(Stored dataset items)
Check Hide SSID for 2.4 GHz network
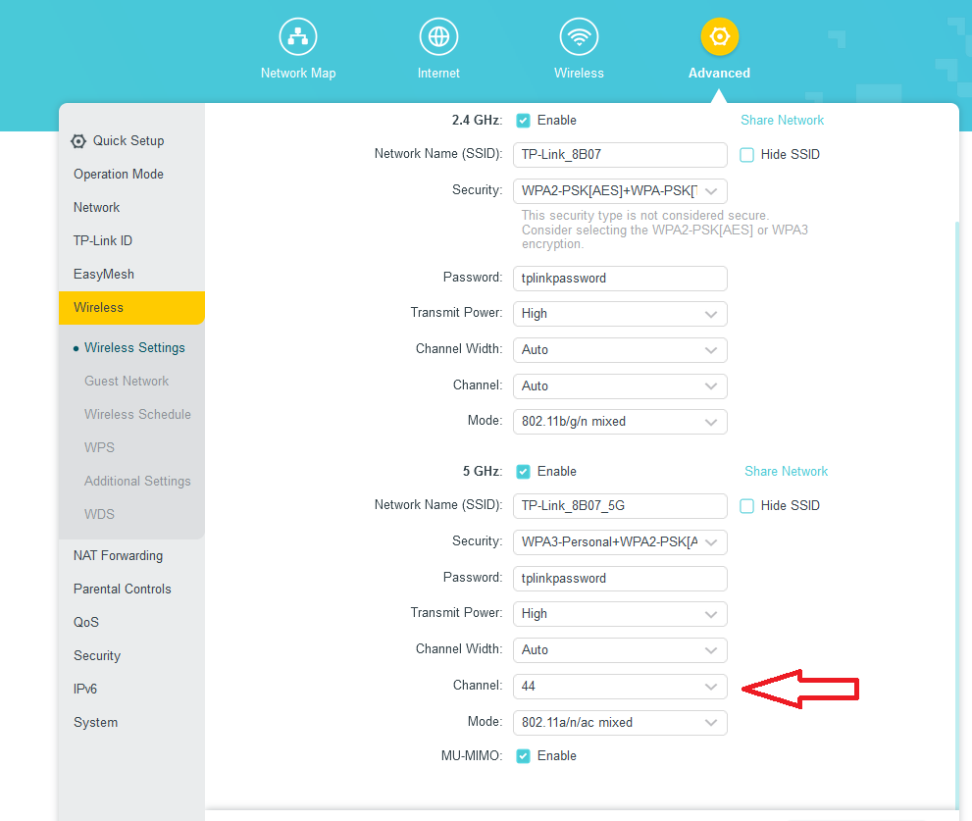 point(747,155)
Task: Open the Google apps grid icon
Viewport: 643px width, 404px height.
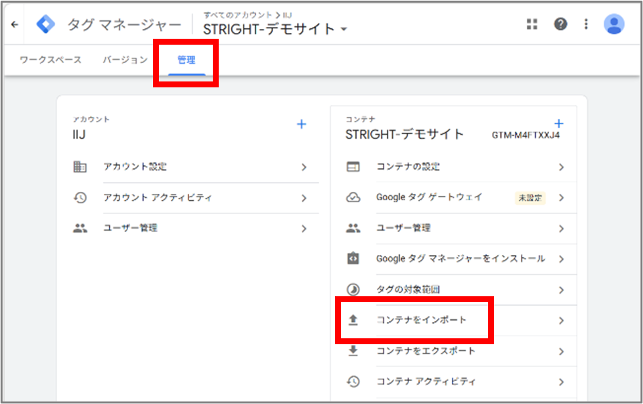Action: pyautogui.click(x=532, y=24)
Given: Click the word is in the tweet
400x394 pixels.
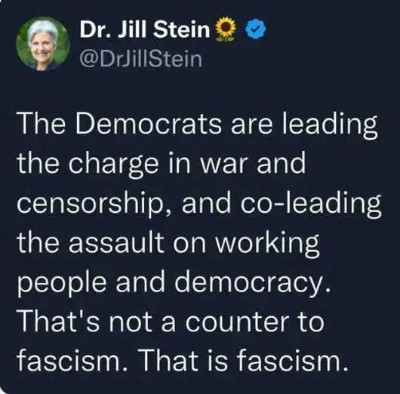Looking at the screenshot, I should [217, 362].
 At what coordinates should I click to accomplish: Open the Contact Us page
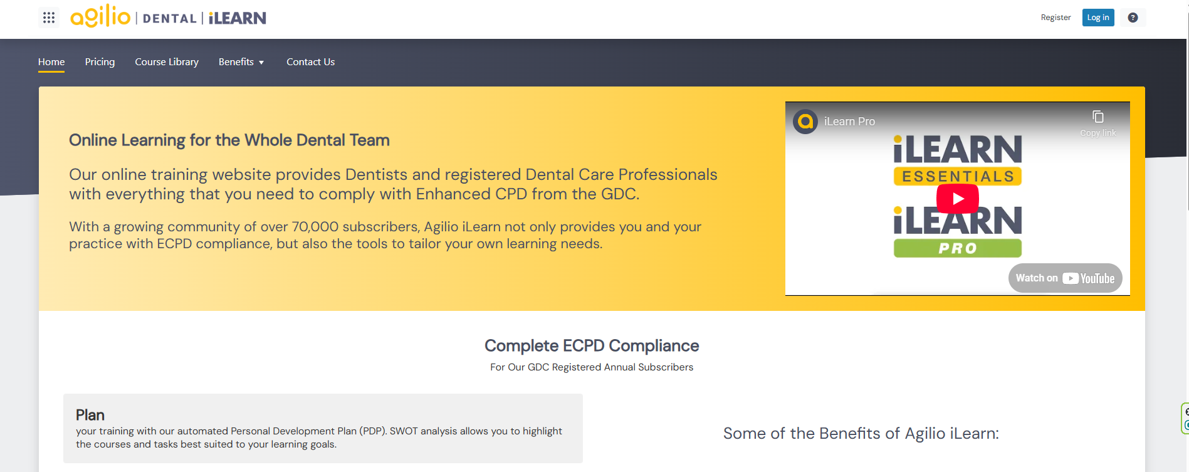tap(310, 62)
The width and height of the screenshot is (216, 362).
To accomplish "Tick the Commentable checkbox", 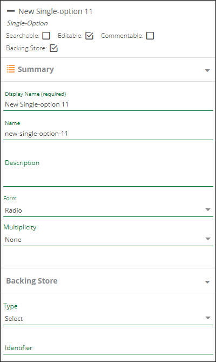I will point(150,36).
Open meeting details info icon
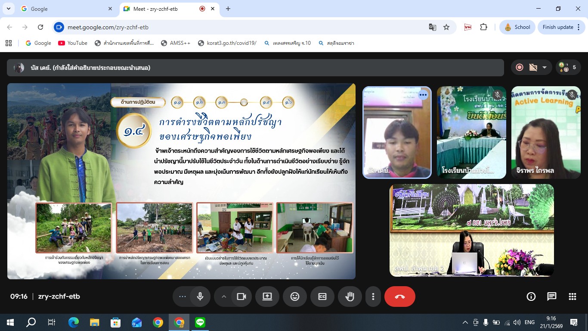This screenshot has height=331, width=588. (531, 297)
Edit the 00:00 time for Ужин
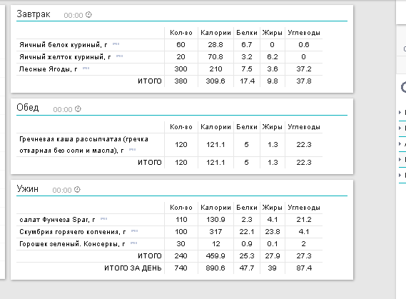The height and width of the screenshot is (299, 406). click(x=62, y=191)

■ Your assignment
Keep to the lines above from the line with "Task: Open the Google apps grid icon" to the line with "The width and", and set down exactly those, inclusive, with nothing else and every picture left out.

■ Answer area
Task: Open the Google apps grid icon
Viewport: 643px width, 404px height.
Action: pyautogui.click(x=532, y=24)
Given: Click the word is in the tweet
400x394 pixels.
Looking at the screenshot, I should [217, 362].
 At what coordinates should I click to accomplish: Open the Contact Us page
tap(310, 62)
The width and height of the screenshot is (216, 362).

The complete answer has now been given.